C’est sans doute la forme matérielle des gérondifs qui aura occasionné l’erreur & les embarras dont il est ici question : ils paroissent tenir de près à la forme du futur du participe passif, & d’ailleurs on se sert des uns & des autres dans les mêmes occurrences, à quelque changement près dans la syntaxe ; on dit également, tempus est scribendi epistolam, & scribendæ epistolæ ; on dit de même scribendo epistolam, ou in scribendâ epistolâ ; & enfin ad scribendum epistolam, ou ad scribendam epistolam ; scribendum est epistolam, ou scribenda est epistola : ce sont probablement ces expressions qui auront fait croire que les gérondifs ne sont que ce participe employé selon les regles d’une syntaxe particuliere.

Mais en premier lieu, on doit voir que la même syntaxe n’est pas observée dans ces deux manieres d’exprimer la même phrase ; ce qui doit faire au moins soupçonner que les deux mots verbaux n’y sont pas exactement de même nature, & n’expriment pas précisément les mêmes points de vûe. En second lieu ce n’est jamais par le matériel des mots qu’il faut juger du sens que l’usage y a attaché, c’est par l’emploi qu’en ont fait les meilleurs auteurs. Or dans tous les passages que nous avons cités dans le cours de cet article, nous avons vû que les gérondifs tiennent très-souvent lieu de l’infinitif actif. En conséquence nous concluons qu’ils ont le sens actif, & qu’ils doivent y être ramenés dans les phrases où l’on s’est imaginé voir le sens passif. Cette interprétation est toûjours possible, parce que les verbes au gérondif n’étant déterminés en eux-mêmes par aucun sujet, on peut autant les déterminer par le sujet qui produit l’action, que par celui qui en reçoit l’effet : de plus cette interprétation est indispensable pour suivre les erremens indiqués par l’usage ; on trouve les gérondifs remplacés par l’infinitif actif ; on les trouve avec le régime de l’actif, & nulle part on ne les a vûs avec le régime du passif ; cela paroît décider leur véritable état. D’ailleurs les verbes absolus, qu’on nomme communément verbes neutres, ne peuvent jamais avoir le sens passif, & cependant ils ont des gérondifs ; dormiendi, dormiendo, dormiendum. Les gérondifs ne sont donc pas des participes passifs, & n’en sont point formés ; comme eux, ils viennent immédiatement de l’infinitif actif, ou pour mieux dire, ils ne sont que cet infinitif même sous différentes terminaisons relatives à l’ordre de l’énonciation.
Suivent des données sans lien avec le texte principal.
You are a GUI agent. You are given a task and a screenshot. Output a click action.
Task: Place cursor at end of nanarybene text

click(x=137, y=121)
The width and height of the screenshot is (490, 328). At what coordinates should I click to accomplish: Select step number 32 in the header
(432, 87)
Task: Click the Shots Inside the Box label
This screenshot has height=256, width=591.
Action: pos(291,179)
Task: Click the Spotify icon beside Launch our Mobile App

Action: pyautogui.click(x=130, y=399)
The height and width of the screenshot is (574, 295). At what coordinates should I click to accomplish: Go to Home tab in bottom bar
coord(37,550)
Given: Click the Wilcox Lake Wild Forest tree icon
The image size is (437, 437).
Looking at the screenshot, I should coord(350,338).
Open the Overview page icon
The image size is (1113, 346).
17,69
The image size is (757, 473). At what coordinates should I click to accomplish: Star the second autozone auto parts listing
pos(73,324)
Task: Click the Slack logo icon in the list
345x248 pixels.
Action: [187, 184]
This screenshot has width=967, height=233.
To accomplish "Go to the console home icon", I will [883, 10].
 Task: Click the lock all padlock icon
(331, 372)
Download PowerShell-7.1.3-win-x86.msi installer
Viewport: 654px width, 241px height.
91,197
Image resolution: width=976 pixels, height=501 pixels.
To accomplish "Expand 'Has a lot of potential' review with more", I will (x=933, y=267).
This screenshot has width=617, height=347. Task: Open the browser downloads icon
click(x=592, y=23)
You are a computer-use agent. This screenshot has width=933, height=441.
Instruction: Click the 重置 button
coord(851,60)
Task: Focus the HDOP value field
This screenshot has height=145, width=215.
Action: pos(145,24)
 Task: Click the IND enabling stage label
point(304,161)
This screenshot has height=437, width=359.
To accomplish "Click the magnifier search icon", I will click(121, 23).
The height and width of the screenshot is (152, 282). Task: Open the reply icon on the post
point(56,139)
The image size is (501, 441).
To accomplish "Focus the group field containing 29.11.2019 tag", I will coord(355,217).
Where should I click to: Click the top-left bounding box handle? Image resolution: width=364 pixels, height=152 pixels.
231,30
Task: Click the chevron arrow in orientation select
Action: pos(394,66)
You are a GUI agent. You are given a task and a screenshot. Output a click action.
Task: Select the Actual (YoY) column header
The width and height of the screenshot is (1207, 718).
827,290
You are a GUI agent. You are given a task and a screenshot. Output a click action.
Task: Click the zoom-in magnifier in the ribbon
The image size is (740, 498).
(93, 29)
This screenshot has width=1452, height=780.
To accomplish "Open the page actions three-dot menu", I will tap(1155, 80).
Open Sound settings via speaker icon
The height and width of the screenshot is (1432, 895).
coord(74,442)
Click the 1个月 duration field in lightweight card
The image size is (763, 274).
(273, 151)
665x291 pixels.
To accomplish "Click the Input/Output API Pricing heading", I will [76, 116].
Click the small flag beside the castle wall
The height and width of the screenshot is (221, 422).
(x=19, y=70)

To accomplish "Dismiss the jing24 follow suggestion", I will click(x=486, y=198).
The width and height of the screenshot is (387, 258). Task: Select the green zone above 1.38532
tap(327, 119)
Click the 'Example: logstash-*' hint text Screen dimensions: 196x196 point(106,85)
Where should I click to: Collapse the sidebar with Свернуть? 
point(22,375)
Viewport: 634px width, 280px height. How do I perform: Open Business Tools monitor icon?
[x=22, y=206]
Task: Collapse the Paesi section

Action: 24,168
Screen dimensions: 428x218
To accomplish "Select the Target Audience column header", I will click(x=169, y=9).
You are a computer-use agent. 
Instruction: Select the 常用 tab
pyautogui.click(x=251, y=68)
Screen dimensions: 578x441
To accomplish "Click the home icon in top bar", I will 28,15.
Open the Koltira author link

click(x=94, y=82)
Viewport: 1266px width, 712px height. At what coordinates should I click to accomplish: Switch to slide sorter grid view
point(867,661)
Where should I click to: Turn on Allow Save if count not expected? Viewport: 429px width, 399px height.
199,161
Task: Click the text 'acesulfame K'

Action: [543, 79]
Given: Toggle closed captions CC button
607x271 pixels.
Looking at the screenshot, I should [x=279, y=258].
Ceux qui suppléent le nom général negotium, en regardant le gérondif comme adjectif ou comme participe, tombent donc dans une erreur avérée ; & ceux qui suppléent l’infinitif même, ajoûtent à cette erreur un véritable pléonasme : ni les uns ni les autres n’expliquent d’une maniere satisfaisante ce qui concerne les gérondifs. Le grammairien philosophe doit constater la nature des mots, par l’analyse raisonnée de leurs usages. (E. R. M.)